スタッドレスを買ったら人生変わった。記者が雪中のエリアトラウトに沼るワケ

「冬の釣り? 寒いし無理無理」

正直に白状します。2年前まで、私はそう思っていました。

しかし、人生には「転機」があるもので。 ひょんなことからスタッドレスタイヤを購入したのが運の尽き(?)。いや、幸運の始まりでした。

 

これまで恐る恐る避けていた「雪」へのアクセス権を手に入れた途端、私の目に映る世界は一変しました。静寂に包まれた雪景色、その中で糸を垂らす非日常感。「あれ、実は私、雪が好きだったのか?」と、アラフィフにして自分の知られざる一面を発見してしまったのです(笑)。

というわけで、寒さよりも興奮が勝ってしまった私が向かったのは、滋賀県にあるエリアトラウトの聖地、フィッシングパーク高島の泉さんです。

豪雪のちパラダイス。湧水の恩恵を知る

1月24日、現地到着は14時頃。 そこには衝撃の光景が広がっていました。積雪は50cm以上。いつもなら満車の駐車場も、さすがにこの日はまばら。

「ボウズだったらどうしよう…」

一抹の不安を抱えつつ受付へ。「こんな雪でも釣れますか?」と恐る恐る聞くと、スタッフさんからは意外な答えが。

「急激に水温は下がっていないので、活性も下がっていませんよ」

これぞ高島の泉の強み。安曇川の「湧水」を利用しているため、冬は水温が安定して高く、逆に夏は冷たいのです。外は極寒でも、水中はトラウトたちの適温パラダイス。これは期待値爆上がりです。

2時間一本勝負! 迷走と連発のルアーローテーション

今回の持ち時間は2時間。夕飯のおかず(規定量)を確保しつつ、この雪景色を楽しむのがミッションです。

まずはスプーンから入りますが、反応が薄い。すぐに頭を切り替えます。
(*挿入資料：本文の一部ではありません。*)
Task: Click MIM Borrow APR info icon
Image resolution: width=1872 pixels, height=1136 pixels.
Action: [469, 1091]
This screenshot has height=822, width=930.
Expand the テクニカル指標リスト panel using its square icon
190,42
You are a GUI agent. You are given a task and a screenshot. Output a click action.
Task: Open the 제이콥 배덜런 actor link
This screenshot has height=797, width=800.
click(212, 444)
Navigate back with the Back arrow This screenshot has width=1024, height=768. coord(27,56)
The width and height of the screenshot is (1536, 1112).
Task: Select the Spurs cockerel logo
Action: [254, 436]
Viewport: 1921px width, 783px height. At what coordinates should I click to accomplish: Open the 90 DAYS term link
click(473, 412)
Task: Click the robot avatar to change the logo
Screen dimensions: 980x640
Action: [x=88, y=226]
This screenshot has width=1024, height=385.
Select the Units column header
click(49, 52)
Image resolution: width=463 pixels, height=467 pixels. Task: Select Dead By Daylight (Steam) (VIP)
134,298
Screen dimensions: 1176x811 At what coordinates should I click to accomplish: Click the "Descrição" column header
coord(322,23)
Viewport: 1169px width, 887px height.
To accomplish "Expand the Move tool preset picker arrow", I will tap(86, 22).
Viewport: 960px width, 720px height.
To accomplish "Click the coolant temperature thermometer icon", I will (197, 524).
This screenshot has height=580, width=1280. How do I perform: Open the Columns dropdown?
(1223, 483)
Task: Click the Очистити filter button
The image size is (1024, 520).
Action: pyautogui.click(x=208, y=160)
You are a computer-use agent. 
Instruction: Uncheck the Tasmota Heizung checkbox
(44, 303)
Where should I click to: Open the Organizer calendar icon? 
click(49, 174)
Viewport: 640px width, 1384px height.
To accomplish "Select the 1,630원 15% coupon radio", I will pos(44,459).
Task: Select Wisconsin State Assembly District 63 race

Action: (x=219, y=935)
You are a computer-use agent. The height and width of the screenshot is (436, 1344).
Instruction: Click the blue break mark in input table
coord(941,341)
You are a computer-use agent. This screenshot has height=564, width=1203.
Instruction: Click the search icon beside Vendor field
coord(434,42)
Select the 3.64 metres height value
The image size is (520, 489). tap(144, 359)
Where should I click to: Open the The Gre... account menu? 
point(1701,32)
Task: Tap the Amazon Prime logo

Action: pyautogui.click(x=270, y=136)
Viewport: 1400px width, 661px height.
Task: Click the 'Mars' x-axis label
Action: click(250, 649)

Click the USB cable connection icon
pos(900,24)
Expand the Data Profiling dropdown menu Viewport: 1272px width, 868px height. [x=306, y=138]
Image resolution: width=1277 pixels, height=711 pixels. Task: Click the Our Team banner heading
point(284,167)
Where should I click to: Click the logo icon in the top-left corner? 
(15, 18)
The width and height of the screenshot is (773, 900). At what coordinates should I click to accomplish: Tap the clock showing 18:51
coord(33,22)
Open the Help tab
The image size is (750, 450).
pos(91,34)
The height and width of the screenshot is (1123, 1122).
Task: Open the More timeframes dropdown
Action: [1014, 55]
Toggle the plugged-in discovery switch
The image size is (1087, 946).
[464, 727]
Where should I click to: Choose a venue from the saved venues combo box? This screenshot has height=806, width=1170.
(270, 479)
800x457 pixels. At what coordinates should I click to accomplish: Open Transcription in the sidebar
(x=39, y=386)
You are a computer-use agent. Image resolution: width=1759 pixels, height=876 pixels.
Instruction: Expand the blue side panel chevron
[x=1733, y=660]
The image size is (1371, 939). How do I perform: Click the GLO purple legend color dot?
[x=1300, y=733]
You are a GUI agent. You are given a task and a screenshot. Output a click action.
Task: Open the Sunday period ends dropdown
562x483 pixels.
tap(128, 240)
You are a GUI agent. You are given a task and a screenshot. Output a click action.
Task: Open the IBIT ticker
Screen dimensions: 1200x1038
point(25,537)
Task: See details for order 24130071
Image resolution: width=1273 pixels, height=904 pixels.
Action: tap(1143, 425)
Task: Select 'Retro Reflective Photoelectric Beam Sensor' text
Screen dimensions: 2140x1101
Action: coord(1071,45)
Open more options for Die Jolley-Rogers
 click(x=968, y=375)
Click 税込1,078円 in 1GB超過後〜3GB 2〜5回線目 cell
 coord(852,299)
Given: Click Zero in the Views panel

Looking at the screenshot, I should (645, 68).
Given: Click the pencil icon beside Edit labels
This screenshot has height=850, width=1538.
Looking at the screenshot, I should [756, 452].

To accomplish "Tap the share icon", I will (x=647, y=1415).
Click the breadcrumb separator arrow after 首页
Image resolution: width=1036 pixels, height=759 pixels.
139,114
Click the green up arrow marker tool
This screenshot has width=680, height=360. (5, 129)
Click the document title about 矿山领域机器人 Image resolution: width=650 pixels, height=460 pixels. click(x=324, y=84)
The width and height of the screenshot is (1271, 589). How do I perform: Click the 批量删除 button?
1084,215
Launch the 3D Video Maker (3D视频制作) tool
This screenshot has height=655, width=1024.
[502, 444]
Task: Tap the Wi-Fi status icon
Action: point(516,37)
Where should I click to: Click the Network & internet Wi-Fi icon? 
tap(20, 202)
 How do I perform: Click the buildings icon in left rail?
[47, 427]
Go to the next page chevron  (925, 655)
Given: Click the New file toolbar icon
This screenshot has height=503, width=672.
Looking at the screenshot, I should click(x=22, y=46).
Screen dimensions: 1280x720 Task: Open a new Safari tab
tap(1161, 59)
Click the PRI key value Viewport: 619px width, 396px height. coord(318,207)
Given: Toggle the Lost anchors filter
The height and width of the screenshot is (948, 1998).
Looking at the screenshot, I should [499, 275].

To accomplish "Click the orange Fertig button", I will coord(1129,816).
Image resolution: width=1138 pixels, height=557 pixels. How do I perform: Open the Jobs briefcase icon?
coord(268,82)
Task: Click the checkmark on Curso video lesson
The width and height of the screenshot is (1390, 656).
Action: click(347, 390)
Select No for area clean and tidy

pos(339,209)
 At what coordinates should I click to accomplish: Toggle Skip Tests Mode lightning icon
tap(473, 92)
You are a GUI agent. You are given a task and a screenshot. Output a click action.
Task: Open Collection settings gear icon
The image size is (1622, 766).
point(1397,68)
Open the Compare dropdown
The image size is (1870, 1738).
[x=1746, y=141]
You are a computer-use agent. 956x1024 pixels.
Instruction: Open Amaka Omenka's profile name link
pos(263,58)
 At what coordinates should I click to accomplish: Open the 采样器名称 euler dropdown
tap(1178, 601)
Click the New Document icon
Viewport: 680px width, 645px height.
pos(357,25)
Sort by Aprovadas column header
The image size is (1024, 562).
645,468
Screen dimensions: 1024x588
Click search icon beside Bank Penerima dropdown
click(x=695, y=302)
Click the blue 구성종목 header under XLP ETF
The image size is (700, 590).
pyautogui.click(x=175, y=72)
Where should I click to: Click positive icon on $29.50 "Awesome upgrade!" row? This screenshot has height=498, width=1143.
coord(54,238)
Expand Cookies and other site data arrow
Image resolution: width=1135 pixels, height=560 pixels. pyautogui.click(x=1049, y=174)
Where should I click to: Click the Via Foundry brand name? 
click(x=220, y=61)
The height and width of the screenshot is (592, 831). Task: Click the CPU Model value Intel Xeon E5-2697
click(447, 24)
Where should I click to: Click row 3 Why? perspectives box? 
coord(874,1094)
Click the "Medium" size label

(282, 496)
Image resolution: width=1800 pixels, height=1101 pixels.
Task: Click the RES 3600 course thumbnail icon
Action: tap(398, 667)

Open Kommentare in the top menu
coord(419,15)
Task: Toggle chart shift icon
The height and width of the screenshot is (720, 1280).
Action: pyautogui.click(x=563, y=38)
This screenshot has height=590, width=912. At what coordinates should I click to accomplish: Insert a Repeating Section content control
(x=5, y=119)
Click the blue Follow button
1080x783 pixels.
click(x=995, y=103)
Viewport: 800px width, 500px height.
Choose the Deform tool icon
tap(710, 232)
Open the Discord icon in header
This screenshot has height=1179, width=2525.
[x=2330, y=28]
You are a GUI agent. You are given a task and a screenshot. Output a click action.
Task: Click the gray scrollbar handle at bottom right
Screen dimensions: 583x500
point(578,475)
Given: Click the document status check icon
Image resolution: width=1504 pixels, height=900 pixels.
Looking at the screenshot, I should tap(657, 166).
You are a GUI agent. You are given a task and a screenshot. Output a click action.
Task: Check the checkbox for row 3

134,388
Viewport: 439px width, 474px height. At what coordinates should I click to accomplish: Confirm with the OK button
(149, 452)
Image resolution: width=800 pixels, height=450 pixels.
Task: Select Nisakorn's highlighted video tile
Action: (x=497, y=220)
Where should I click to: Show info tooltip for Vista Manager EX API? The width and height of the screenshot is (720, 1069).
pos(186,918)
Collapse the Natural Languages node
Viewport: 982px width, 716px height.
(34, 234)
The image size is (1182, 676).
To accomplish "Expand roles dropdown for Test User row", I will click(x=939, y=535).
最近の経験則から、ジャーキング系か浮上系のミノーが怪しいと睨み、ダブルクラッチとTCレイゲンを投入。

ダブルクラッチのジャーク&ステイでサクラマスを狙うも、今回はご不在の様子。ニジマスが1尾ヒットして遊んでくれましたが、連発とはいきません。TCレイゲンや、初投入のニョロ系のブルーコ50でチェイスを確認するも、「あと一歩」の距離が縮まらないもどかしい展開。

「もっと検証したいけど、時間がない!」

そう、2時間ってめっちゃ短いんです。いつも短時間スタイルではありますが、最近はこの検証時間の足りなさに、せめて半日は釣りをしないといけないなと、感じています。たくさん釣ってこそ、分かることが多いですからね。

さて、焦る私が次に選んだのは、シンキングクランクのウッサ。前回、前々回と実績のある、信頼のルアーです。

これが正解でした。 カラーローテの中でキンクロに変えた瞬間、明確なバイト! 2尾目をキャッチして、ようやく肩の力が抜けました。

その後、最近絶好調のドリフトスピンにチェンジすると、ここからが早かった。新調したオレンジとカラシカラーで立て続けにヒット!

「連発すると気持ちいい!」

降りしきる雪の中、ドラグ音が鳴り響く瞬間のアドレナリン。これだからエリアトラウトはやめられません。

雪見釣りの「特権」と、ひとつだけの反省点

いつもは賑わっているレストハウスも、この日は貸切状態でした

吹雪いたり、晴れ間が見えたりと忙しい天気でしたが、指先の感覚がなくなればレストハウスへ避難。暖房の効いた部屋で温かい飲み物を飲みながら、窓の外の雪景色を眺める。

これこそ、管理釣り場(エリアトラウト)ならではの贅沢。過酷な自然と快適な環境のいいとこ取りができるのも、この釣りの魅力です。

当日使用したルアー。

結果、2時間でレギュラーサイズのニジマスを5尾ゲット。 何か明確なパターンを掴みきったわけではありませんが、食べ頃サイズの綺麗なニジマスを1尾キープし、意気揚々と帰路につきました。高島の泉の魚は味が良いので、帰ってからの食卓も楽しみの一つです。

最後に、読者の皆様にお詫びを…。 寒さと手返しの良さを優先し、フックリリーサーで魚を即リリースしていたため、肝心の魚の写真が一枚もありません(泣)。

雪景色の写真ばかり撮っている場合じゃなかった…。 次こそは、銀ピカの魚体もしっかりカメラに収めてきます!

スタッドレスタイヤと少しの勇気があれば、冬の釣りはもっと楽しくなる。 皆様もぜひ、雪の中の熱いエリアトラウトを体験してみてください。